(Saved data entries)

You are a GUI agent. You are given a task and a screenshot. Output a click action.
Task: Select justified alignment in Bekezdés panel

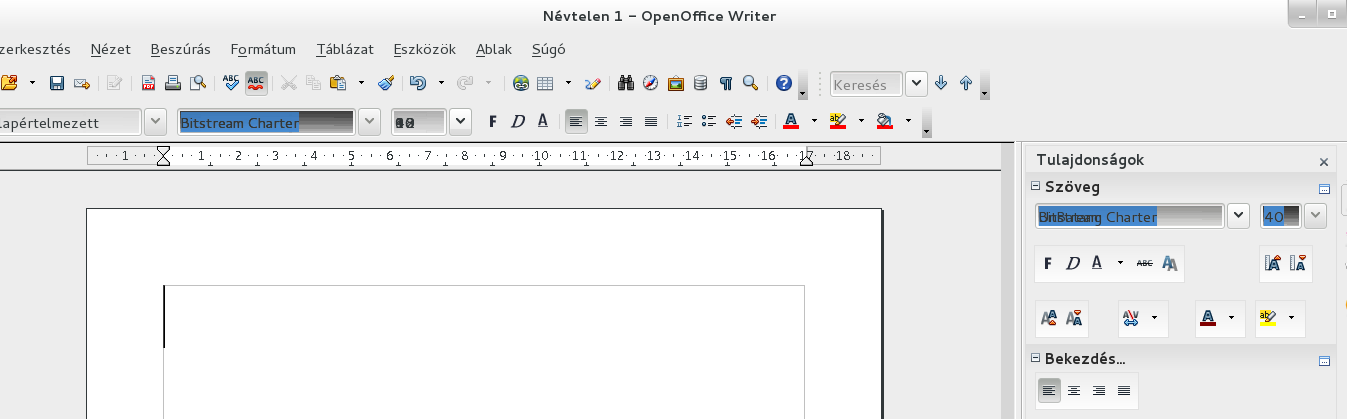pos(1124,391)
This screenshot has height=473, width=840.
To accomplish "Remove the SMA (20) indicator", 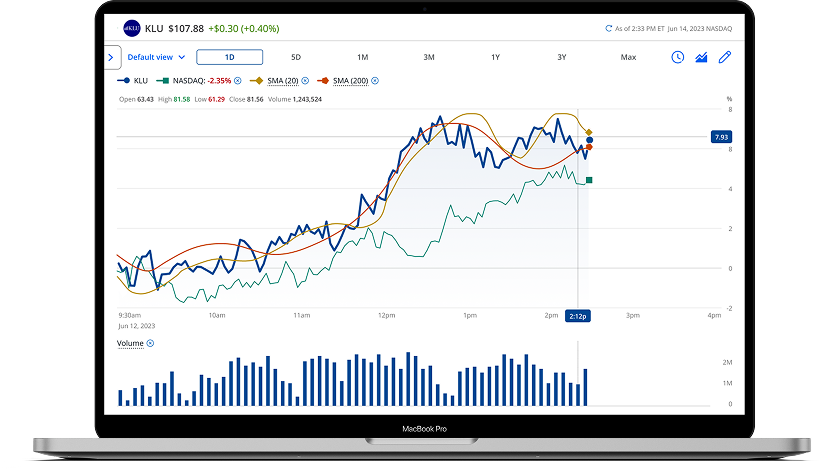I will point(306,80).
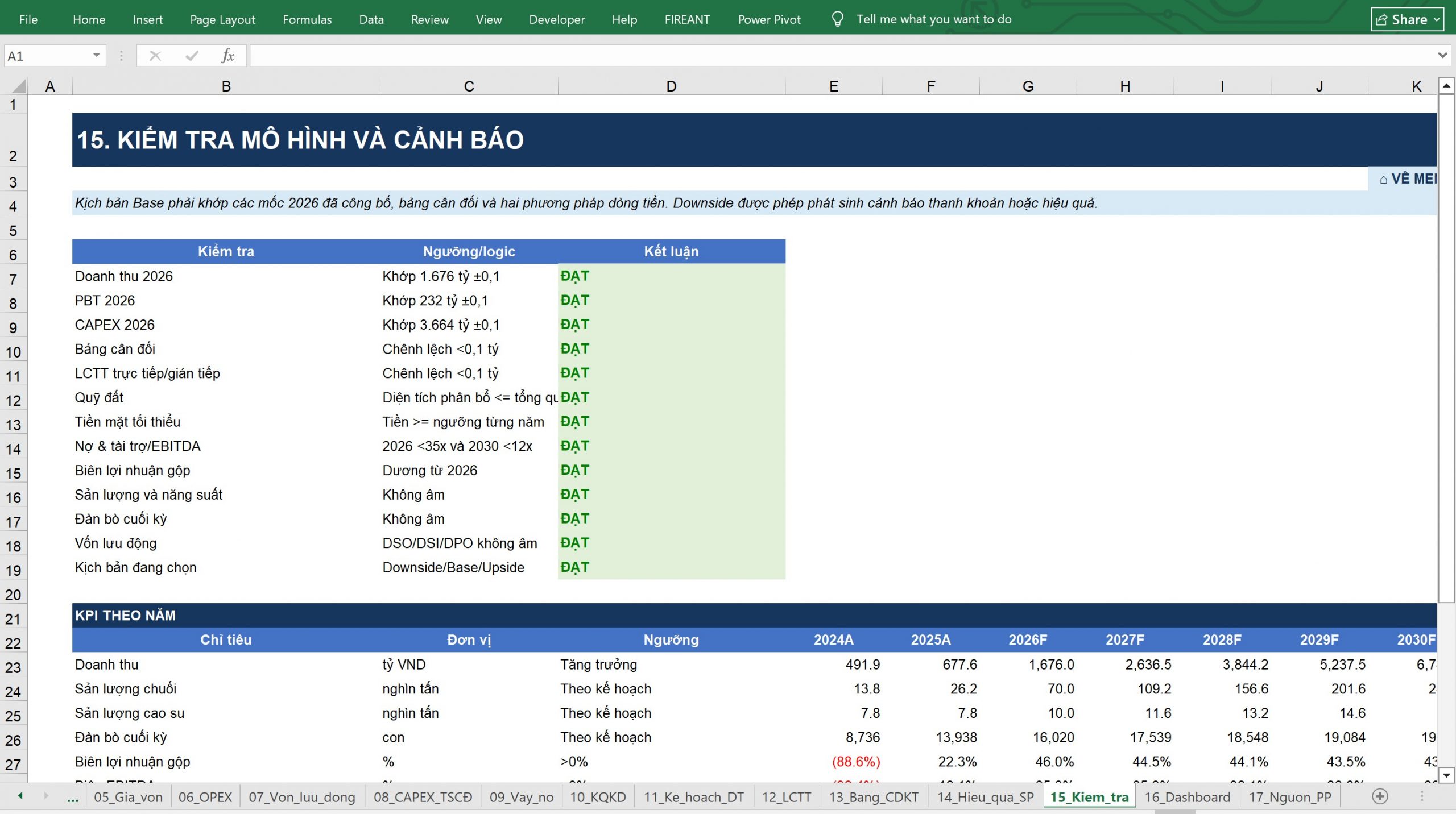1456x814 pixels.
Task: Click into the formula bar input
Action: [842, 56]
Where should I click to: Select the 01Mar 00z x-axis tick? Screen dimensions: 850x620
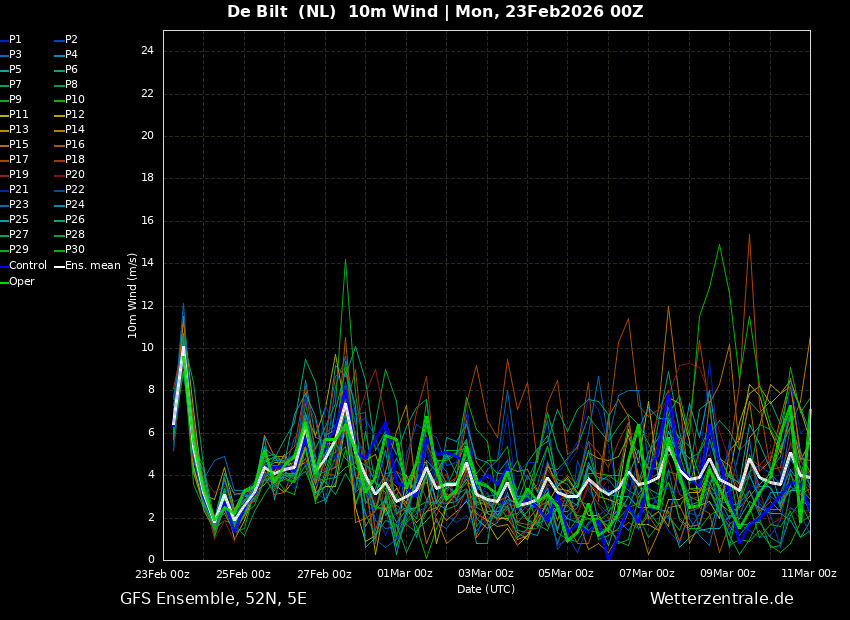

### [What to do]
Up to and including the line with "This screenshot has height=473, width=840.", copy the data above from its first line. Skip pictures.

### [Task output]
You are a GUI agent. You are given a task and a screenshot. Output a click action.
Task: Select justified alignment in Bekezdés panel

pos(1124,391)
This screenshot has height=473, width=840.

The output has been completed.